Unless you are doing code that relies upon speed to be effective (in which case, floating point values might not be the best to use, either), I would say that it's worth it to call round. Even if it only changes something you display on-screen by one pixel, when dealing with certain things (angle measure, colors, etc.) The more accuracy you can have the better.

EDIT: Simple test to back up my claim of casting being faster than rounding:

Tested on Macbook Pro:

• 2.8 GHz Intel Core 2 Duo
• Mac OS 10.7.4
• Apple LLVM 3.1 Compiler
• -O0 (no optimization)

Code:

int value;
void test_cast()
{
    clock_t start = clock();
    value = 0;
    for (int i = 0; i < 1000 * 1000; i++)
    {
        value += (int) (((i / 1000.0) - 1.0) * 10.0);
    }

    printf("test_cast: %lu\n", clock() - start);
}

void test_round()
{
    clock_t start = clock();
    value = 0;
    for (int i = 0; i < 1000 * 1000; i++)
    {
        value += round(((i / 1000.0) - 1.0) * 10.0);
    }

    printf("test_round: %lu\n", clock() - start);
}

int main()
{
    test_cast();
    test_round();
}

Results:

test_cast: 11895
test_round: 14353

Note: I know that clock() isn't the best profiling function, but it does show that round() at least uses more CPU cycles.

Answer 3

Conversion to int rounds a float or double value towards zero.

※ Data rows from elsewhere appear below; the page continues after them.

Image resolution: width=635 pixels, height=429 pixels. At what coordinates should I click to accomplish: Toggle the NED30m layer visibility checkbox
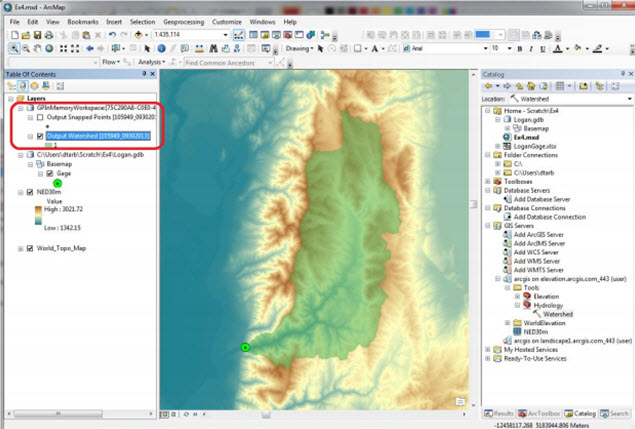coord(29,193)
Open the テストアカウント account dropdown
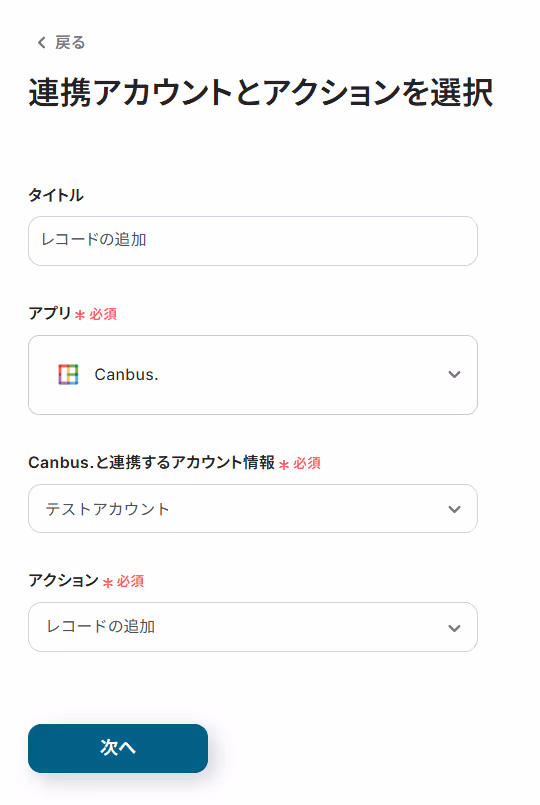 click(253, 509)
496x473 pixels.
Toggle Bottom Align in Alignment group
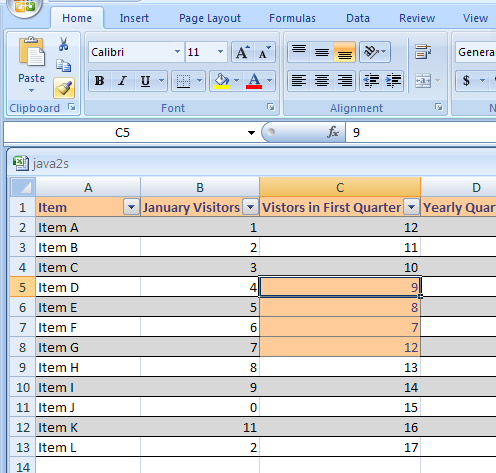345,52
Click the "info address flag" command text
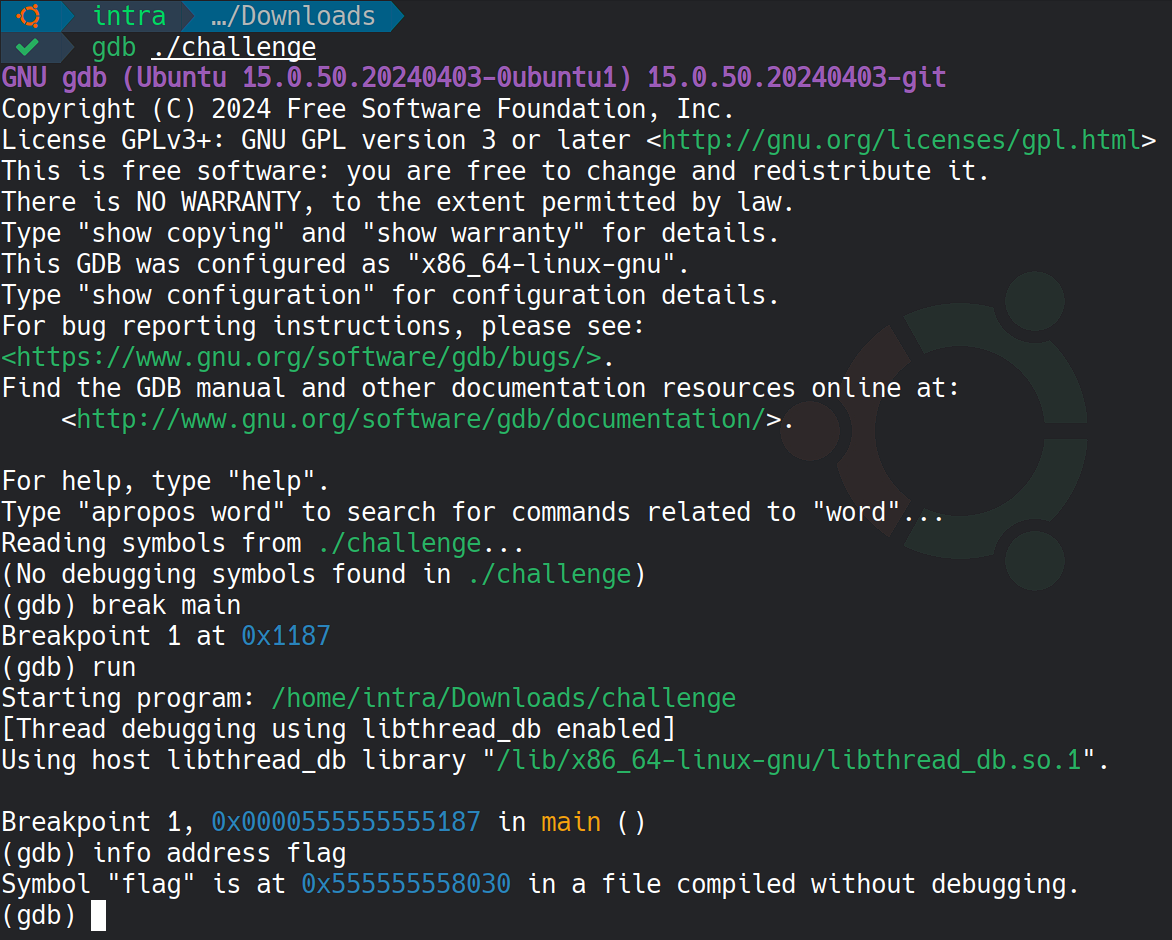The width and height of the screenshot is (1172, 940). pos(218,853)
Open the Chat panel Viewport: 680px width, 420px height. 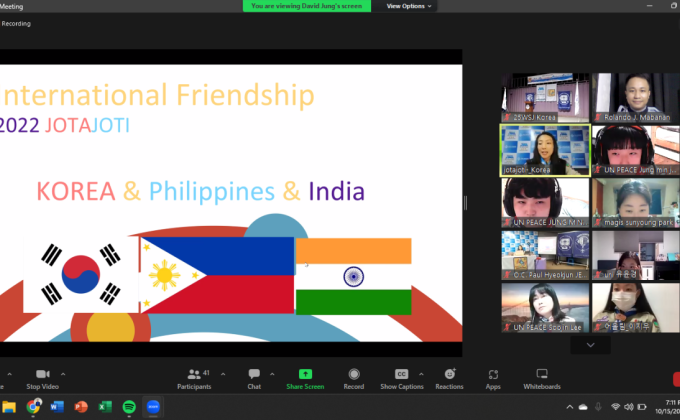254,376
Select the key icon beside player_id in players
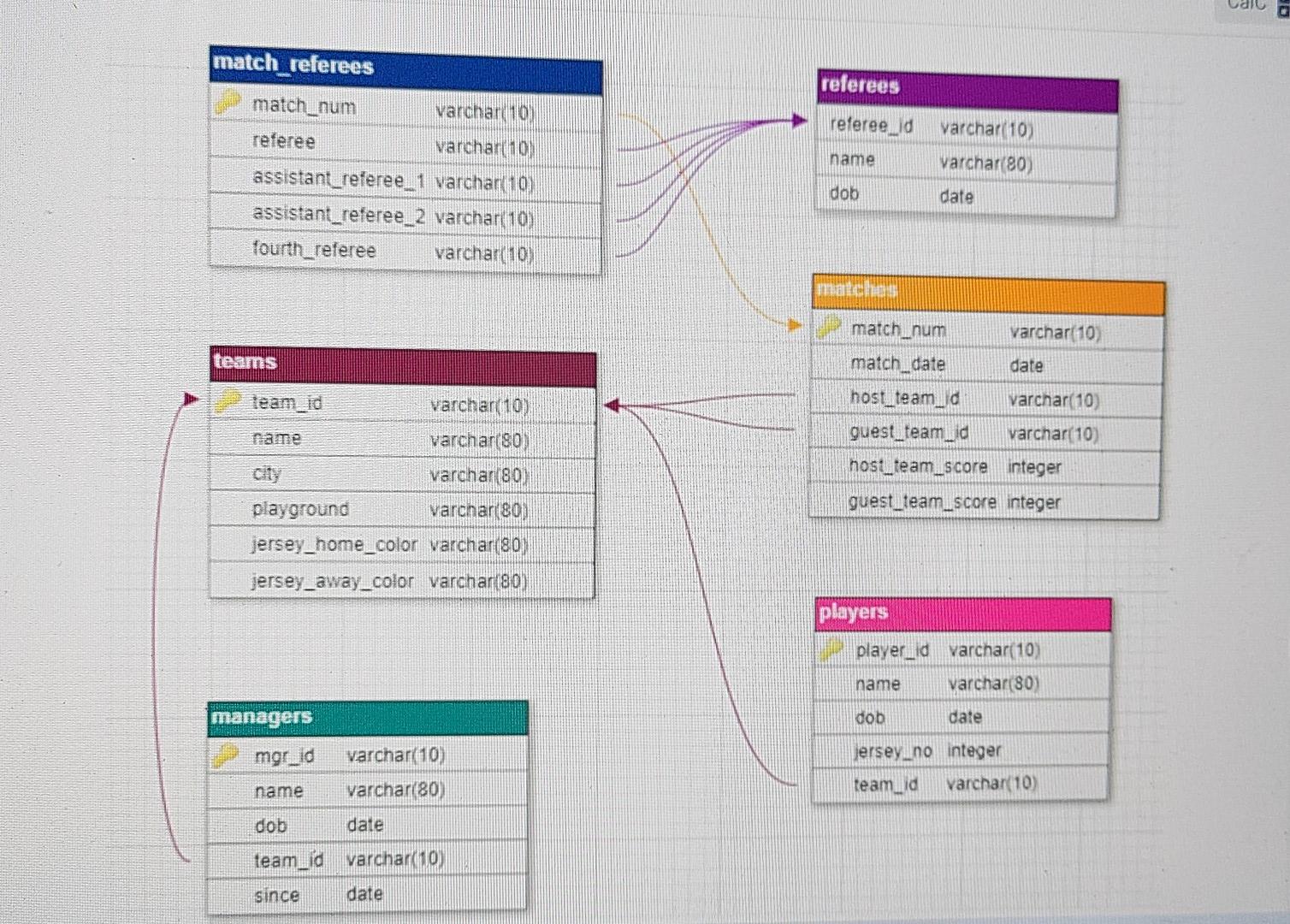The image size is (1290, 924). pyautogui.click(x=830, y=649)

1.1 -> 1, 1.99999999999 -> 1, 2.0 -> 2

-1.1 -> -1, -1.999999999 -> -1, -2 -> -2

Is that what you want? If yes, that's what you should do. If not, what do you want?

Floating-point arithmetic always gives rounding errors. So for example 0.2 * 10 will give a number that is close to 2. Might be a little bit less, or a little bit more, or by pure chance it might be exactly 2. Therefore (int) (0.2 * 10) might be 1 or 2, because "a little bit less than 2" will be converted to 1.

round (x) will round to the nearest integer. Again, if you calculate round (1.4 + 0.1), the sum of 1.4 and 0.1 is some number very close to 1.5, maybe a bit less, maybe a bit more, so you don't know if it gets rounded to 1.0 or 2.0.

Would you want all numbers from 1.5 to 2.5 to be rounded to 2? Use (int) round (x). You might get a slightly different result if x is 1.5 or 2.5. Maybe you want numbers up to 1.9999 to be rounded down, but 1.99999999 rounded to 2. Use double, not float, and calculate (int) (x + 0.000001).